Our indulgence in expedient living is presented most vividly through the story lines of the show's protagonists, members of a government law enforcement agency called the National Threat Assessment Command (NTAC). NTAC is assigned to keep the 4,400 from using their superhuman capabilities and, more urgently, to prevent the distribution of Promicin. Yet, in a pinch, NTAC officers reluctantly avail themselves of help from one or another of the 4,400, whether to solve a problem in their work or in their personal lives. In one recent episode, the NTAC bureau chief's father is dying. Disobeying her sworn duty, she arranges to have a 4,400 healer cure him. She hypocritically goes back to work chasing down Promicin users, with the full support of her understanding team.
It's hard to watch the show and not be reminded of the sad "transhumanists"--real life wannabe 4,400s--who are so frustrated by normalcy that they invest all their hopes and dreams in somehow managing to transcend human limitations through the miracles of modern technology. And so they spend their days sharing visions of uploaded minds dwelling immortally in computer software "platforms" while they earnestly wait for "the singularity," a pending technological tipping point of such seismic power that transhumanists believe it will lead--literally--to the creation of a posthuman race. (See my June 26, 2006, WEEKLY STANDARD article, "The Catman Cometh.")
The most recent episodes have dug deep into our collective id, exploring the apocalyptic dangers posed by zealous utopianism.
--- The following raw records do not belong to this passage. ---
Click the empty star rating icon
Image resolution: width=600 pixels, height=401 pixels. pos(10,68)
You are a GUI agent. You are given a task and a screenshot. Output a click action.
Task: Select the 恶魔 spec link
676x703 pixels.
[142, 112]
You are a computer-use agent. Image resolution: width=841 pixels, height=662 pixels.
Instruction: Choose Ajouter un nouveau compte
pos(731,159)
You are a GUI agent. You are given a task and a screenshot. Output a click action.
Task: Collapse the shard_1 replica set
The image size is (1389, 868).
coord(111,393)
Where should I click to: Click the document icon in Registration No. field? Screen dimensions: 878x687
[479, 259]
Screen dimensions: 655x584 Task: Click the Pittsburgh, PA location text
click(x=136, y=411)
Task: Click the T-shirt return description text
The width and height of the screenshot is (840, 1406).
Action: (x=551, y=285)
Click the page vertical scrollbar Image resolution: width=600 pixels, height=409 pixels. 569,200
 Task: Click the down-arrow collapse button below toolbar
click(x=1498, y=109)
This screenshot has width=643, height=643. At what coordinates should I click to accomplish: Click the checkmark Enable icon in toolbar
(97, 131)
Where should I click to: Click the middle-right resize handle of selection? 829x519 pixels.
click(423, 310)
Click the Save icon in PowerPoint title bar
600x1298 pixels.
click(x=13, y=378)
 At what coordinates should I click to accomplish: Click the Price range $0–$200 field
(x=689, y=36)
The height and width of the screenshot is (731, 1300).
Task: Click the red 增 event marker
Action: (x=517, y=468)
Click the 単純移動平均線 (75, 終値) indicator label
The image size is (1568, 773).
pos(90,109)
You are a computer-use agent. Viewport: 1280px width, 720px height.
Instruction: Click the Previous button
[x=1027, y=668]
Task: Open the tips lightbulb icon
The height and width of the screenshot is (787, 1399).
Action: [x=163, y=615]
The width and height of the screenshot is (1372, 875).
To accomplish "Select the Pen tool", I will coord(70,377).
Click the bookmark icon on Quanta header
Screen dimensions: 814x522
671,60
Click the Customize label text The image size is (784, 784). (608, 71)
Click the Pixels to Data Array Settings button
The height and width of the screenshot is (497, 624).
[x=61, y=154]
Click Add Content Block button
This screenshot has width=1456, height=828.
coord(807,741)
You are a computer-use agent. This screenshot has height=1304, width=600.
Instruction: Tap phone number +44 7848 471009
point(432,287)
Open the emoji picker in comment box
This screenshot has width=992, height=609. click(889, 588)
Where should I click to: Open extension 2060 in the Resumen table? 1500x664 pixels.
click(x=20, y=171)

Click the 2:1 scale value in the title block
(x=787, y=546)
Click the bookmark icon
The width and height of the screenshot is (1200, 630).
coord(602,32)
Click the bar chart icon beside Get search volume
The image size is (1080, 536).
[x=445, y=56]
After the Promicin-positive son of one of the lead NTAC agents (as in all good drama, the relationships between the characters get very complicated) discovers an obscure prophecy foretelling the coming of the 4,400 with Jordan Collier as a new messiah destined to bring God to planet Earth, the Promicin revolution morphs from a quasi-libertarian social movement into an increasingly violent religious jihad intent on creating an earthly paradise by force.
The 4400 has grown into a series that is larger than the sum of its parts. Like the best science fiction, it offers viewers interesting characters who confront deep political issues of power and its use in a futuristic soap opera that entertains as it cuts through the mire of McLuhan's vast wasteland. It might not be art, but it is surprisingly good television.
Wesley J. Smith, a senior fellow at the Discovery Institute, is an attorney at the International Task Force on Euthanasia and Assisted Suicide, and a special consultant to the Center for Bioethics and Culture.